『テキストブック 金融入門』 第4章 直接金融の仕組み
1.直接金融と間接金融
・証券は満期を基準に短期証券と長期証券にわけられる。
◆短期証券
・約束手形・・・一定の期日に貨幣を支払うことを約束して発行される証券。満期日に支払うことを約束した金額を額面価格という。
・手形割引・・・満期前に銀行で約束手形を換金することができる。この場合買い取り価格は額面金額よりも低くなる。これを手形割引という。この差は貸付にともなう利息に相当する。
・手形貸し付け・・・銀行が借り手に手形を発行させて、短期資金を融資すること。
・コマーシャルペーパー・・・短期資金の調達のために、無担保で発行される約束手形。
◆長期証券
・証書借り入れ・・・借り手が借用証書を発行して資金を調達する手段。満期は通常一年異常。
・債権・・・額面価格、満期、利息などを記した証券。
私募債・・・特定の投資家に向けて発行されるもの。
公募債・・・広く一般投資家に向けて発行されるもの。
・株式・・・満期のない長期の資金調達手段。
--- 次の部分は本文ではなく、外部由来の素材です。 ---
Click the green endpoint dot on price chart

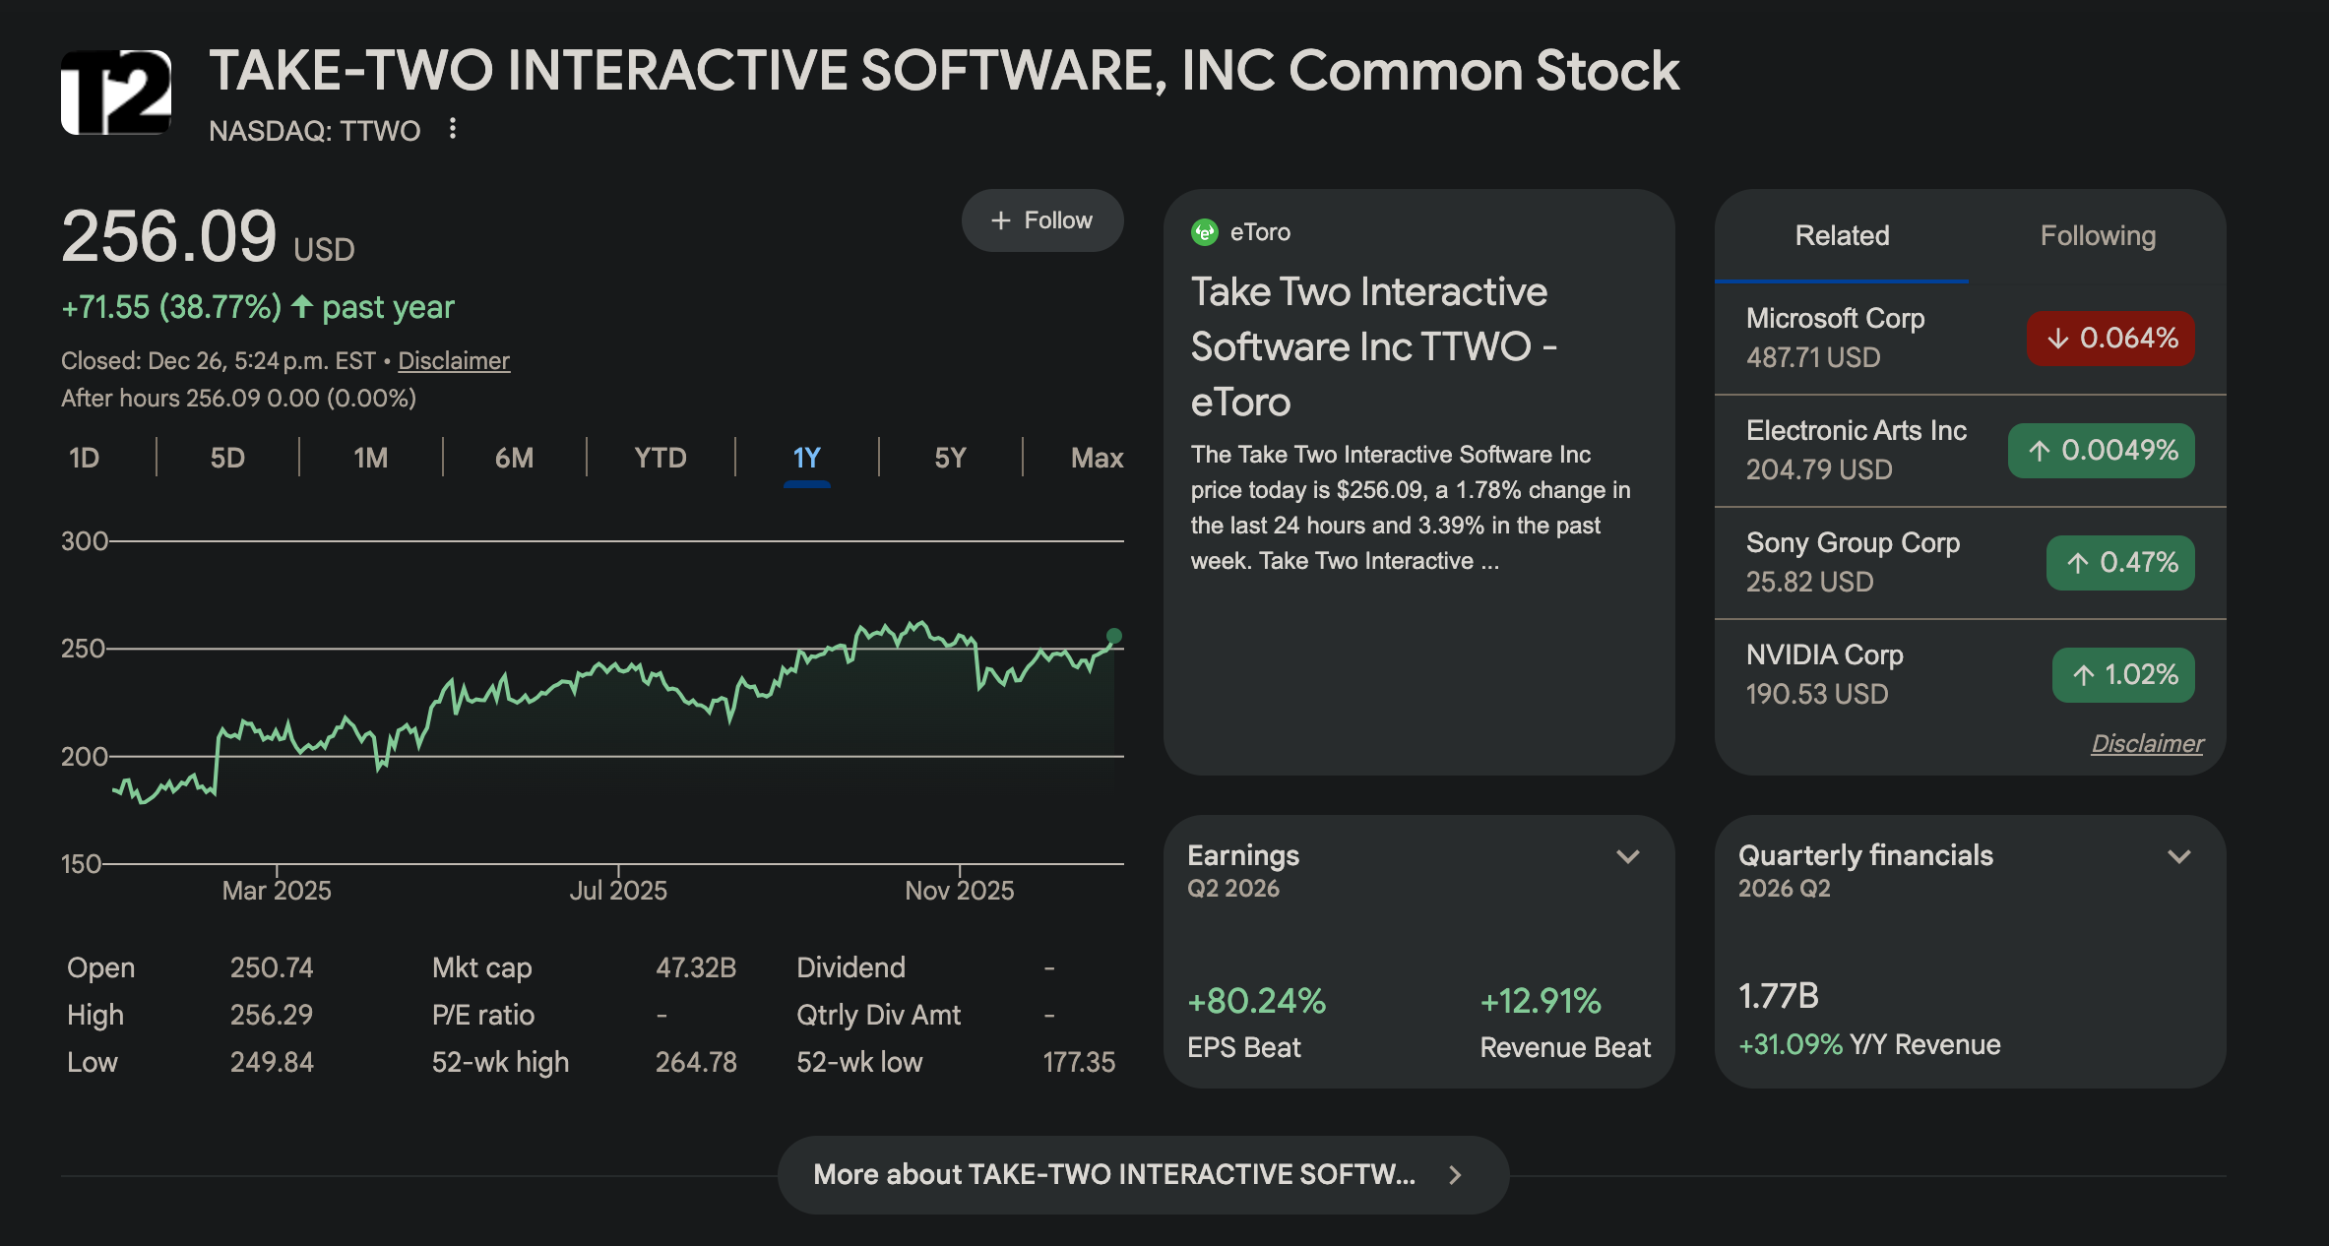pos(1113,636)
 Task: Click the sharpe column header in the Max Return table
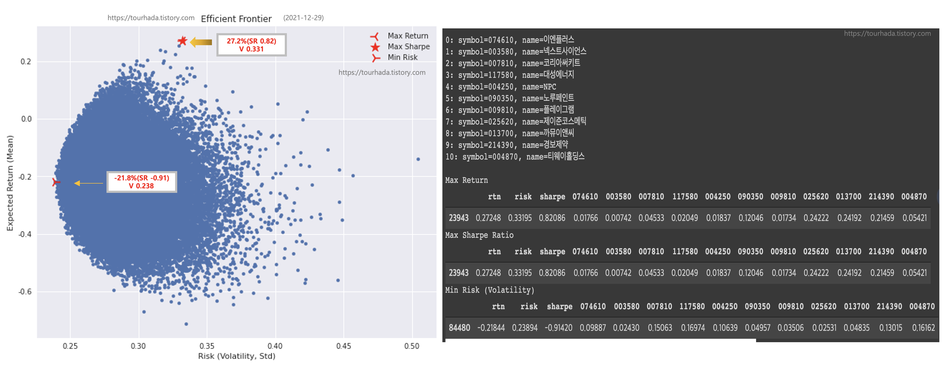pos(552,197)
配当や、解散後に債務を返済した後の財産を分配してもらう権利をもつ。持分とは保有株式数を発行済株式総数で除したもの。
・直接金融とは、最終的貸し手から最終的借り手に貨幣が移転するときに、直接証券だけが発行される金融のこと。
・間接金融とは、間接証券(預金通帳など)が含まれる金融形態。
2.情報の非対称性と直接金融
・株式会社の株主は個人的に会社の負債を返済する義務を負っていない。対して個人企業は無限責任である。
・発行額が大きいこと。なぜなら社債の発行費用と販売費用は大きな固定費用であるから。
・透明性のある情報。
・貸借対照表は、まず資産と負債の価値を決定し、資産価値から負債価格と控除して、株主資本の価値を求める。
・証券会社の店頭で売買する株式公開を店頭公開といい、証券取引所で取引できるようにする株式公開を株式の上場という。
・東証マザーズやヘラクレスなどの証券市場は、新興企業の上場を容易にするために作られた。
・社債発行のためには、事業内容、資本構成、財務諸表、資金使途などを含む目論見書を公開しなければいけない。
・証券会社にはセリング業務とアンダーライター業務がある。
・満期前に既発証券を売買する市場を流通市場という。必要に応じて投資家がポートフォリオを調整できる流通市場は、発行市場の活性化のためにも不可欠である。
◆証券会社の役割
発行市場において
・セリング業務
・アンダーライター業務
流通市場において
・ブローカー業務・・・投資家の注文取次
・リーディング業務・・・自らリスクをとって売買する。